Perhaps the organization has just restructured, or perhaps your goals and KPIs have completely changed. You understand it, you get it, you even know why the changes have occurred. But so often restructuring feels like you’ve remodeled a house - you’ve moved the bedroom to the first floor, the kitchen to the second floor, you’ve added a third car garage, but you didn’t reroute the electrical or the plumbing. The infrastructure itself that undergirds how information flows and work gets done remains undefined. You and your colleagues spend more time trying to understand how to get the work done than actually doing the work. The people you used to go to for something no longer do it, and no one knows who does. Even your email distribution lists are wrong.
Maybe the organization changes its strategy every six months but it can’t move fast enough to implement a strategy and execute against it in that time frame, which leaves you feeling like you never got a chance to figure out how to do your new job well before it gets changed again. Change fatigue is real.
You’re worried about being laid off.
Maybe not consciously, and maybe it’s not something you’ll admit to yourself, but if you feel like you’re failing (or at the very least unsuccessful) it’s natural to worry that you don’t have a place in your organization. You feel that way, and so does everyone around you. This feels like competing for resources- the attention from executives, strategic prioritization of your projects, and ultimately budget.
It can feel like conflict between teams who have competing KPIs that remain endlessly irreconcilable. It can feel like you’re just waiting for the next change and doing nothing really productive in the meantime, or perhaps you’ve heard some early indications of what the new operating model or org structure will look like and you’re trying to get ahead of it.
You start to doubt your sense of reality.

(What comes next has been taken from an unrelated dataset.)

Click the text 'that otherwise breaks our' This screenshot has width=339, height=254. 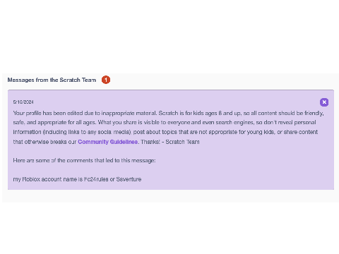point(44,142)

It doesn’t matter how well-planned or well-managed the change is. Inevitably, some teams get told before others, only 70-80% of the message is consistent as its passed down and around the organization, and you’re never sure if you’ve heard the final word, or if your friend on another team knows more than you do.
The expectations set with your team by your executive are not quite lining up to how it’s actually unfolding and you tell yourself that’s to be expected to some extent. Except that it seems really different from what you thought you heard your boss’s boss explain. You wonder if you’re the one who is out of step. You might even start to feel overwhelmed by confusion, which feeds the cycle of feeling competitive, defensive, and discouraged. It could even get to the point where you start to wonder if you’re the toxic person. You don’t really know anymore. This is a really tough place to be.
What can we do?
Even in the best of transformation situations - honest-to-goodness efforts by leaders that are guided by transparency, authenticity, and really business acumen and insight - are really stinkin’ hard. In the worst of transformation situations, say, a malignant private equity takeover or distressed merger or acquisition, this gets even harder as the threat of layoff gets more concrete and more and more executive decisions are unexplained.
If I could go back and give myself advice, these are the three things I’d have my Alexa shout at me multiple times a day:
Bide your time. Be patient. The company is huge, it’s going to work through this at its own pace. I can’t do anything about being laid off except to do my best and be prepared.
Change is hard, it’s okay that it’s hard, and learning how to move through it gracefully is one of the most important career skills I can learn.
Think about trying to care for your colleagues instead of just worrying about myself. We’re all going through it, how can I communicate through conflict better? Can I strive to not contribute to feelings of anxiety?
And lastly, one bonus thought for my past self, let go of measuring success in terms of productivity. When experiencing large-scale change at work, remember the growth mindset: celebrate moments of learning, adaptability, hard conversations successfully navigated, and taking the opportunity of shared adversity to build more meaningful relationships with teammates.
I’m not great at any of those, just throwing them out there.